## What you should do
Output the data as it stands. Each line must match exactly.

## Recorded data
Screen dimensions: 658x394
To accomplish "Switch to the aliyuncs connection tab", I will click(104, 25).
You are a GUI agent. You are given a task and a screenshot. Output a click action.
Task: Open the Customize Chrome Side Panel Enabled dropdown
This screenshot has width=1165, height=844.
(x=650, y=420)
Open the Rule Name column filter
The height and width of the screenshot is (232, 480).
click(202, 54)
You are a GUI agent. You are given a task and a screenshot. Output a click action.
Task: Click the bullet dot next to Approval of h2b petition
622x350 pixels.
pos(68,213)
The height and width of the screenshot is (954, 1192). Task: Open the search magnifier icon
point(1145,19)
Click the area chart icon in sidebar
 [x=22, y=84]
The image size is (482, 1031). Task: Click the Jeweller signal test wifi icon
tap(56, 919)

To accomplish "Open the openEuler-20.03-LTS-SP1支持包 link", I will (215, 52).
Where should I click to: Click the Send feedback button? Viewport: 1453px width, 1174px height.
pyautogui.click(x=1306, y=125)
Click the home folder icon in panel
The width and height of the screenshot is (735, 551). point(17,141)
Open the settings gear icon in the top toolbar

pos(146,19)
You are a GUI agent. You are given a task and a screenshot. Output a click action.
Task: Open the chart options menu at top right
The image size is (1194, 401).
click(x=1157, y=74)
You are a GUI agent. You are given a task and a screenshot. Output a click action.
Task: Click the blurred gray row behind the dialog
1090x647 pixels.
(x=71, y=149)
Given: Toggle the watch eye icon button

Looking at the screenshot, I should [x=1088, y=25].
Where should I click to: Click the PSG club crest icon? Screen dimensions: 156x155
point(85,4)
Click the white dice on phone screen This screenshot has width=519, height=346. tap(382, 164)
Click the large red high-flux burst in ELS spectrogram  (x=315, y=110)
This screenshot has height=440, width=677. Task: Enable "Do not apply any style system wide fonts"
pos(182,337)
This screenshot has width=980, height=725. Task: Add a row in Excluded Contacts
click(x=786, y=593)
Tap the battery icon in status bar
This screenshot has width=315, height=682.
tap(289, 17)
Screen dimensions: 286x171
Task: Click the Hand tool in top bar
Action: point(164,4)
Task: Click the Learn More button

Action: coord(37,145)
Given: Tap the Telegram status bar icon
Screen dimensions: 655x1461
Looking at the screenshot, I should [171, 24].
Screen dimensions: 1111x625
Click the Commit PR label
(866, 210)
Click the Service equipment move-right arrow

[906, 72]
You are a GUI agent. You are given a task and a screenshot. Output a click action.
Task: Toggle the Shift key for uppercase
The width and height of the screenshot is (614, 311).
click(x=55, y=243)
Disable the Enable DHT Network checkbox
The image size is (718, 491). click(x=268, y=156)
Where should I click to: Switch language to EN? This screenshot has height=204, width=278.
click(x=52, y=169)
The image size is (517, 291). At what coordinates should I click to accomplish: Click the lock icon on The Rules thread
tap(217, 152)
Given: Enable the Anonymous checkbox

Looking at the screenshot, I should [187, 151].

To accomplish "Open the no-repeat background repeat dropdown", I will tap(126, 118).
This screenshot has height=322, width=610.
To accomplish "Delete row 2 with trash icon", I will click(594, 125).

## Problem solution
Screen dimensions: 658x394
To accomplish "Switch to the aliyuncs connection tab", I will click(104, 25).
You are a GUI agent. You are given a task and a screenshot. Output a click action.
Task: Open the Customize Chrome Side Panel Enabled dropdown
This screenshot has width=1165, height=844.
(x=650, y=420)
Open the Rule Name column filter
The height and width of the screenshot is (232, 480).
click(202, 54)
You are a GUI agent. You are given a task and a screenshot. Output a click action.
Task: Click the bullet dot next to Approval of h2b petition
622x350 pixels.
pos(68,213)
The height and width of the screenshot is (954, 1192). Task: Open the search magnifier icon
point(1145,19)
Click the area chart icon in sidebar
 [x=22, y=84]
The image size is (482, 1031). Task: Click the Jeweller signal test wifi icon
tap(56, 919)

To accomplish "Open the openEuler-20.03-LTS-SP1支持包 link", I will (215, 52).
Where should I click to: Click the Send feedback button? Viewport: 1453px width, 1174px height.
pyautogui.click(x=1306, y=125)
Click the home folder icon in panel
The width and height of the screenshot is (735, 551). point(17,141)
Open the settings gear icon in the top toolbar

pos(146,19)
You are a GUI agent. You are given a task and a screenshot. Output a click action.
Task: Open the chart options menu at top right
The image size is (1194, 401).
click(x=1157, y=74)
You are a GUI agent. You are given a task and a screenshot. Output a click action.
Task: Click the blurred gray row behind the dialog
1090x647 pixels.
(x=71, y=149)
Given: Toggle the watch eye icon button

Looking at the screenshot, I should [x=1088, y=25].
Where should I click to: Click the PSG club crest icon? Screen dimensions: 156x155
point(85,4)
Click the white dice on phone screen This screenshot has width=519, height=346. tap(382, 164)
Click the large red high-flux burst in ELS spectrogram  (x=315, y=110)
This screenshot has height=440, width=677. Task: Enable "Do not apply any style system wide fonts"
pos(182,337)
This screenshot has width=980, height=725. Task: Add a row in Excluded Contacts
click(x=786, y=593)
Tap the battery icon in status bar
This screenshot has width=315, height=682.
tap(289, 17)
Screen dimensions: 286x171
Task: Click the Hand tool in top bar
Action: point(164,4)
Task: Click the Learn More button

Action: coord(37,145)
Given: Tap the Telegram status bar icon
Screen dimensions: 655x1461
Looking at the screenshot, I should [171, 24].
Screen dimensions: 1111x625
Click the Commit PR label
(866, 210)
Click the Service equipment move-right arrow

[906, 72]
You are a GUI agent. You are given a task and a screenshot. Output a click action.
Task: Toggle the Shift key for uppercase
The width and height of the screenshot is (614, 311).
click(x=55, y=243)
Disable the Enable DHT Network checkbox
The image size is (718, 491). click(x=268, y=156)
Where should I click to: Switch language to EN? This screenshot has height=204, width=278.
click(x=52, y=169)
The image size is (517, 291). At what coordinates should I click to accomplish: Click the lock icon on The Rules thread
tap(217, 152)
Given: Enable the Anonymous checkbox

Looking at the screenshot, I should [187, 151].

To accomplish "Open the no-repeat background repeat dropdown", I will tap(126, 118).
This screenshot has height=322, width=610.
To accomplish "Delete row 2 with trash icon", I will click(594, 125).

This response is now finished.